Para conservar el amor y el deseo de ser buenos, para conservar el asambleísmo y la democracia real -amenazadas ya por la fatigosísima espontaneidad organizadora- quizás ha llegado el momento de abandonar la Puerta del Sol. ¿Quiénes están allí? Un poco todos: desempleados que por primera vez se sienten útiles, hippies enganchados a la felicidad del instante, militantes de todos los colores aferrados a la oportunidad de su vida, jóvenes sin futuro que pasaban por allí y quedaron absorbidos para siempre en el agujero blanco. Todos sienten lo mismo. Son los nuestros; somos nosotros. Es difícil renunciar al único lugar del mundo; es difícil renunciar al amor; es difícil renunciar a una experiencia que nadie preparó y que nadie puede asegurar que se repita. Es un riesgo partir; pero es un riesgo quedarse. Como extranjero de paso, yo mismo siento la fortísima nostalgia -como me ocurrió en la Qasba- de esta inversión espacial, material, tangible, diminuta, de la marcha mental del mundo; de esta costura de realidad intensa en un inmenso desgarrón sin sentido; de este punto suelto a partir del cual se podría poner del revés -del izquierdo- el calcetín del universo. Pero la victoria ha sido tan grande -el poder fundacional de otra legitimidad que decolora el Parlamento y El Corte Inglés- que quizás, si se quiere seguir adelante, radicalizar y politizar de verdad el movimiento y fundamentar una alternativa, es necesario apostar por los Soles de los barrios y los pueblos, por el trabajo constituyente de las comisiones y los grupos de trabajo y por la coordinación a nivel estatal e internacional. El momento antropológico fundacional -el recuerdo de ese amor primero, el poder de los muchos- debe dejar paso ya, aún a riesgo de perderse, si no quiere perderse, a una política que plantee las modalidades y las estrategias de la inevitable confrontación. Porque lo que es seguro es que habrá que volver, quizás todos los meses, como ya se ha propuesto; y entonces necesitaremos más poder, más amor y más propuestas.

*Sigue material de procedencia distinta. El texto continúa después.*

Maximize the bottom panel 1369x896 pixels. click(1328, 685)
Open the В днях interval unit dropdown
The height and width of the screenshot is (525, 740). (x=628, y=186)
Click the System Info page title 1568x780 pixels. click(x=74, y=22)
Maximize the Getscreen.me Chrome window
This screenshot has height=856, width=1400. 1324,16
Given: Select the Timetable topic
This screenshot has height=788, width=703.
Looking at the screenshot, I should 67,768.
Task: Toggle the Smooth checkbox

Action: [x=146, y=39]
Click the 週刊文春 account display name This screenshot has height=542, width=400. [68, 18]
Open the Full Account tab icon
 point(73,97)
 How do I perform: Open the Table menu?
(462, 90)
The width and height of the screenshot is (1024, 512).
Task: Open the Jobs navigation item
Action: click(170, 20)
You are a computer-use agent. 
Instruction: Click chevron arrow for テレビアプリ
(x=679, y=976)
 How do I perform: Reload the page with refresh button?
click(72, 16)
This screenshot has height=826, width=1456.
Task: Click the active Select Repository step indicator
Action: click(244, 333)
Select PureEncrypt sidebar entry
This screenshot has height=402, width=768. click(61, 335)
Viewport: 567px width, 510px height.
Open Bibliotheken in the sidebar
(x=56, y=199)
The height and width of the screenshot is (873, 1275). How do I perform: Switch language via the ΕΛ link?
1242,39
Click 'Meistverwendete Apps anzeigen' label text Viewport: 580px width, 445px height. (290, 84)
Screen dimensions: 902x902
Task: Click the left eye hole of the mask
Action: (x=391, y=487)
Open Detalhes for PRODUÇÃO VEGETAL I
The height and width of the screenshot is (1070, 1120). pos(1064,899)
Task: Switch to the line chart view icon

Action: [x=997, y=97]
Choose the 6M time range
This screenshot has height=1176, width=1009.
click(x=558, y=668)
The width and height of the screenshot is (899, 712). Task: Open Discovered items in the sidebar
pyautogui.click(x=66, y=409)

Es increíble. Incluso en los tiempos de facebook y twitter, lo que caracteriza a una revolución es que sacraliza los nombres; es decir, los convierte en espacio. Los pone en el espacio. En la época de los no-lugares -los pasillos rápidos de las mercancías y los turistas- las revueltas contra la tiranía reconstruyen rápidamente los lugares, esas decisiones colectivas de tres dimensiones. Muchos pasillos han vuelto a ser lugares en los últimos meses: Tahrir, La Qasba, La Perla, Puerta del Sol, Plaza de Catalunya, Plaza Sintagma, La Bastilla.
El sol es un agujero blanco; sigamos agujereando de luz las noches del mundo.